(Data supplied)

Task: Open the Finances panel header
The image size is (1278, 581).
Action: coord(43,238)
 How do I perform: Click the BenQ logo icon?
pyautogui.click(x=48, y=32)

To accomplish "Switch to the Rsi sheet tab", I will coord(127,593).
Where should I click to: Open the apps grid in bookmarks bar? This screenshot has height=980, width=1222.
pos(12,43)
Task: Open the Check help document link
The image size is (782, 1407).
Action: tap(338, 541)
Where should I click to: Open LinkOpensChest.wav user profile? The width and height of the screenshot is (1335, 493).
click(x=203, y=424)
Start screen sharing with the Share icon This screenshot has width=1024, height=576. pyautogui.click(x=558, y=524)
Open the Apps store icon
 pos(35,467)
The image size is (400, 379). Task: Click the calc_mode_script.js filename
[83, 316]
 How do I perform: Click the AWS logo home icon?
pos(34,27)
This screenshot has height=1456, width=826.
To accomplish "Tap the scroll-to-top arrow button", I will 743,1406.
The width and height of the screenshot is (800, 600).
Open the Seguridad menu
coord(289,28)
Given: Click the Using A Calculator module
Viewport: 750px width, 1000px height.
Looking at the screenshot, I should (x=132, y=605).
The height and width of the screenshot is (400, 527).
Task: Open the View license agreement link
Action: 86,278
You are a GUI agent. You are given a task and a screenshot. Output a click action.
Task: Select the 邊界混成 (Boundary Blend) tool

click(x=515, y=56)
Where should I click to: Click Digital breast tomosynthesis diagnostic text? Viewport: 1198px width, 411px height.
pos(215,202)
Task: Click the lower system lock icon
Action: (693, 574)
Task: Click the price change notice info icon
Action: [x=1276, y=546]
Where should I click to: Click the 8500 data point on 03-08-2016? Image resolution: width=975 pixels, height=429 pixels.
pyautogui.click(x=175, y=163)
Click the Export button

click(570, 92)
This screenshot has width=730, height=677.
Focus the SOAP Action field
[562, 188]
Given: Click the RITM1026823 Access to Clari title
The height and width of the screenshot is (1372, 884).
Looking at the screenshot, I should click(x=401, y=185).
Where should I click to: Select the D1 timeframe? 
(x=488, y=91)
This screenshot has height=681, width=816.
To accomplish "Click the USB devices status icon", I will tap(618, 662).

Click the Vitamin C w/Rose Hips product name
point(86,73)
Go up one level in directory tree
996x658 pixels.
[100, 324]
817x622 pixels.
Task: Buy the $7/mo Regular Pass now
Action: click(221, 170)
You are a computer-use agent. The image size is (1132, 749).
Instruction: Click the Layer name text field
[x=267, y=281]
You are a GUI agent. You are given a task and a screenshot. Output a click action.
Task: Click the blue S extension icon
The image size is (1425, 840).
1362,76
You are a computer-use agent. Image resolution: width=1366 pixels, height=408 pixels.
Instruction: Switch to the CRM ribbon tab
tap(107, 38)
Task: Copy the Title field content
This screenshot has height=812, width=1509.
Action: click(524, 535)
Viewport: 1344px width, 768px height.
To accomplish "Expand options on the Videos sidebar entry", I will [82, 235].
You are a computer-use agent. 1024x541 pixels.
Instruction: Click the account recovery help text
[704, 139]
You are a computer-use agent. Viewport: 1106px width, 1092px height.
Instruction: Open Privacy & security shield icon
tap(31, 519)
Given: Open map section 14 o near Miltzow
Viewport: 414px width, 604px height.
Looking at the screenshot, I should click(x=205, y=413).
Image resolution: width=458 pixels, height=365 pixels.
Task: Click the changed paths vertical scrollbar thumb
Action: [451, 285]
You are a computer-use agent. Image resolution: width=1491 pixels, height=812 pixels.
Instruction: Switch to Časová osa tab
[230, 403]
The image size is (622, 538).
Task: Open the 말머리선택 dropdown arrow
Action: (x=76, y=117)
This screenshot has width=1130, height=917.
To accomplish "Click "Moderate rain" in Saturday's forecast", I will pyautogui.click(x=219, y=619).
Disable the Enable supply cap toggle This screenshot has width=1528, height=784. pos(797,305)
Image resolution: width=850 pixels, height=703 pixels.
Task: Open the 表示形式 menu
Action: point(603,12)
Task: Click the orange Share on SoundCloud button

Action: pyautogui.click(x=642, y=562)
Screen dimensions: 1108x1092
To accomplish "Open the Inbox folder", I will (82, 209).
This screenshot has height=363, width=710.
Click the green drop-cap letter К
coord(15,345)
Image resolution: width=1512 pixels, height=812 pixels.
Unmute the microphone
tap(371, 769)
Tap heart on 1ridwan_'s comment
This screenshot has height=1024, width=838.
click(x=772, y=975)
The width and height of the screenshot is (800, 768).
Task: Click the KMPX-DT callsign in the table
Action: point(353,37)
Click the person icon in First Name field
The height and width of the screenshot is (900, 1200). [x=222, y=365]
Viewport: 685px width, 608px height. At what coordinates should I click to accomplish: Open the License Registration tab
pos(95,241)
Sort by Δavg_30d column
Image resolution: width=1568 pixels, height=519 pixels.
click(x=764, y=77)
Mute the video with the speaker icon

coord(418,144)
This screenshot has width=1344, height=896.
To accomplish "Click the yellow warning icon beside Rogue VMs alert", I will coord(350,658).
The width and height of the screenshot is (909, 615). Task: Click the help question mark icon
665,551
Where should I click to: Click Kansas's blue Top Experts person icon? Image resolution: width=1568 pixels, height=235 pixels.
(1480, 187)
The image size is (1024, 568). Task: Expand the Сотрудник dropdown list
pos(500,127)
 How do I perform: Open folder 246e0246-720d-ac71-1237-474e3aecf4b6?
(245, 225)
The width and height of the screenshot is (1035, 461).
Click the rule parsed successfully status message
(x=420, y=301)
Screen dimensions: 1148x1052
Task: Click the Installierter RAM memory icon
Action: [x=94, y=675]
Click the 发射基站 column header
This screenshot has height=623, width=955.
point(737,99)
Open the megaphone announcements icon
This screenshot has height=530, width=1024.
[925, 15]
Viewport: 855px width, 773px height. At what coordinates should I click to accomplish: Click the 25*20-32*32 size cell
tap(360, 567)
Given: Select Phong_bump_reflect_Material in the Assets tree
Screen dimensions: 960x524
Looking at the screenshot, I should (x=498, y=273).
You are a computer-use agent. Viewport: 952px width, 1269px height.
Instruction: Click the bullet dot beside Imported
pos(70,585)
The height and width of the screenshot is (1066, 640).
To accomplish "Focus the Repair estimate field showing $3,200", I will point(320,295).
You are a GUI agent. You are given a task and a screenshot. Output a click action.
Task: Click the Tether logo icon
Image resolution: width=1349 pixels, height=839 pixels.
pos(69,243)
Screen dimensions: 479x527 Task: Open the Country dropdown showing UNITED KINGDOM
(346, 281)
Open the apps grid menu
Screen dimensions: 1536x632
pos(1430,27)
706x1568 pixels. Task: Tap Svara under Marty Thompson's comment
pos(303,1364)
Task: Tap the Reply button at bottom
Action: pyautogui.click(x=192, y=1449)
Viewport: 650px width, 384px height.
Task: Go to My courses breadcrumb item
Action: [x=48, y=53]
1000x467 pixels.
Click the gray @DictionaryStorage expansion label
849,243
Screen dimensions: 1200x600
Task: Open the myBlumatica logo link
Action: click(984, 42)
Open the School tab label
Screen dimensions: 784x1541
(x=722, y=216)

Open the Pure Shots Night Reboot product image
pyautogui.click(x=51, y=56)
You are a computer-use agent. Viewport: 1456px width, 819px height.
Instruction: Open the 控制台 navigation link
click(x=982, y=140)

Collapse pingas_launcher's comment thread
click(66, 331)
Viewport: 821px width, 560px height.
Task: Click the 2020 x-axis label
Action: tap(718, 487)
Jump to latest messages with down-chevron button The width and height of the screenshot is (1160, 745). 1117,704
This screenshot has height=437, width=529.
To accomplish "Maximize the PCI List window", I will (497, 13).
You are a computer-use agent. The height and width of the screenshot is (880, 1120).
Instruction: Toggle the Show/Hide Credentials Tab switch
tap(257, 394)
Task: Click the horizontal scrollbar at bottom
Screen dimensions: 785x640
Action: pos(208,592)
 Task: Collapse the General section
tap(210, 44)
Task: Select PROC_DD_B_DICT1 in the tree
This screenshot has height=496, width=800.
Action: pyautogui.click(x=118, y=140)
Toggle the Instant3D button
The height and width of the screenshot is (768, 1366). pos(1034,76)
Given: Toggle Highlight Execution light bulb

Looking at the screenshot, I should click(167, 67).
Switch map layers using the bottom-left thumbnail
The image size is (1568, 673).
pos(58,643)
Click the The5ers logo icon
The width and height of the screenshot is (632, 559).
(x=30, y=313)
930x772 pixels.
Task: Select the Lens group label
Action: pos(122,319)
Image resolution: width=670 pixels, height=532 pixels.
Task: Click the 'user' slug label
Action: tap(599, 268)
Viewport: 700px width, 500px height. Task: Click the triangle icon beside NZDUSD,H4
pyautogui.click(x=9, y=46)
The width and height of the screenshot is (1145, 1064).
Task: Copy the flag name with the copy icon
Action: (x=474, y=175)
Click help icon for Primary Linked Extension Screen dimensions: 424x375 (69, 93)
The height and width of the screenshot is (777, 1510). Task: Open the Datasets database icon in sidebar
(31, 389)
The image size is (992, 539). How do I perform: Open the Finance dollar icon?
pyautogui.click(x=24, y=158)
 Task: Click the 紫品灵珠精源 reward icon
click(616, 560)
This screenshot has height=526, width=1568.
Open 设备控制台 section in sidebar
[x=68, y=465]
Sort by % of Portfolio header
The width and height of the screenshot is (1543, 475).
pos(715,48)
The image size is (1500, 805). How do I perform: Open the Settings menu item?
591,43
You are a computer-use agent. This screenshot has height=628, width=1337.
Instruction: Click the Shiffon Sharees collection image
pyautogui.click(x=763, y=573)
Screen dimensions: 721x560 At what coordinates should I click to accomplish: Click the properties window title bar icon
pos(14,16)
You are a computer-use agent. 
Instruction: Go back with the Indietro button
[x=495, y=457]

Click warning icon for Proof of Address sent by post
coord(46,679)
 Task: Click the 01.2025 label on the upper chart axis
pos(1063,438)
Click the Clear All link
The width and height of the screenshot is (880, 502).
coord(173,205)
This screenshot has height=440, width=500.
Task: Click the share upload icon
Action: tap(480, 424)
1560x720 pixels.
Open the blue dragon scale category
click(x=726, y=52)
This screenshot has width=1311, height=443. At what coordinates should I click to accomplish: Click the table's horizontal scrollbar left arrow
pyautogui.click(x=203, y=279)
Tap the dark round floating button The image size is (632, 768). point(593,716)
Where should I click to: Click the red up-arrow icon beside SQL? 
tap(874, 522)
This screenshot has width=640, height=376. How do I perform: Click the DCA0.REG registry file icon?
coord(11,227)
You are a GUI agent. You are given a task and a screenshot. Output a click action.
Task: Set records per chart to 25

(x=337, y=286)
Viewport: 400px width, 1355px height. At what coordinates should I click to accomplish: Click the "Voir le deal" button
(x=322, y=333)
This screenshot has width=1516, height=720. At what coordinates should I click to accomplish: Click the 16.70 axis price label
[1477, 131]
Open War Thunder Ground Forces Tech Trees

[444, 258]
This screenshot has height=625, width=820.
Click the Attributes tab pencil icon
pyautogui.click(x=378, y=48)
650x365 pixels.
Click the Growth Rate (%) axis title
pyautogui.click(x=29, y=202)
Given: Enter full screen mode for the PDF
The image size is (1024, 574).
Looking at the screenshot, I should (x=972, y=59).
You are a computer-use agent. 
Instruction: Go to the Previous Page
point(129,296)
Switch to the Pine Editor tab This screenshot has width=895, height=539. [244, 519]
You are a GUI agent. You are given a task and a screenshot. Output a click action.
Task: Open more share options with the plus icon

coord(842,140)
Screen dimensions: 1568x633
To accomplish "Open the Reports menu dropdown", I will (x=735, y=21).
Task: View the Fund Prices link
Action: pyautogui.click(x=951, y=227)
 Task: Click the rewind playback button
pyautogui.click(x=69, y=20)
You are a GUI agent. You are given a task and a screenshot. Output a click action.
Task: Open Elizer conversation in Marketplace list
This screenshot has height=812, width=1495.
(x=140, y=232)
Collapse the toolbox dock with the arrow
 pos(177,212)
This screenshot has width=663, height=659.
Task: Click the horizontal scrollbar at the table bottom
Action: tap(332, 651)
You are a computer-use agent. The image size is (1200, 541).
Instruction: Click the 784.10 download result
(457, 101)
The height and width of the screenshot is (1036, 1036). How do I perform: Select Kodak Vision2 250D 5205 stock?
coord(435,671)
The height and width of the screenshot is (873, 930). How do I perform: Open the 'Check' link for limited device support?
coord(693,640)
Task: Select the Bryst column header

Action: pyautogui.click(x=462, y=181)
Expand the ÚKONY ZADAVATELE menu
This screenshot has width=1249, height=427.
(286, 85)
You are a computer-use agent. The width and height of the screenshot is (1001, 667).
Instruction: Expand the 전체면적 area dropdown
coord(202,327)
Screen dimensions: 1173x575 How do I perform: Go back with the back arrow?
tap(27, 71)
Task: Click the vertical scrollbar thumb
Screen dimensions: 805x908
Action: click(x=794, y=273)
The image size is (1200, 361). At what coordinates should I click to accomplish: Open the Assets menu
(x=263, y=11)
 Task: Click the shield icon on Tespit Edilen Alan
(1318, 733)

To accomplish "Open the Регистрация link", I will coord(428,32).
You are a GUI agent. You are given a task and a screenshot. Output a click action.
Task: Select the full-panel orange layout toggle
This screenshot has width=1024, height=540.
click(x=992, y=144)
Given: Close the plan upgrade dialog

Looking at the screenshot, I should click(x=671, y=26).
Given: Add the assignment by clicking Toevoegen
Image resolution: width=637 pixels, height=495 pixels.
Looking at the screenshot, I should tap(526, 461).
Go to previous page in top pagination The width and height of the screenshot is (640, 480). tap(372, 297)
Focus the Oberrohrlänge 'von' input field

(End Data supplied)

* **Task statement**
From the line holding "You are a computer-use agent. This" to the line holding "Click the Clear All link", inclusive, restate each line above exactly as written.

* **Task solution**
You are a computer-use agent. This screenshot has height=628, width=1337.
Instruction: Click the Shiffon Sharees collection image
pyautogui.click(x=763, y=573)
Screen dimensions: 721x560 At what coordinates should I click to accomplish: Click the properties window title bar icon
pos(14,16)
You are a computer-use agent. 
Instruction: Go back with the Indietro button
[x=495, y=457]

Click warning icon for Proof of Address sent by post
coord(46,679)
 Task: Click the 01.2025 label on the upper chart axis
pos(1063,438)
Click the Clear All link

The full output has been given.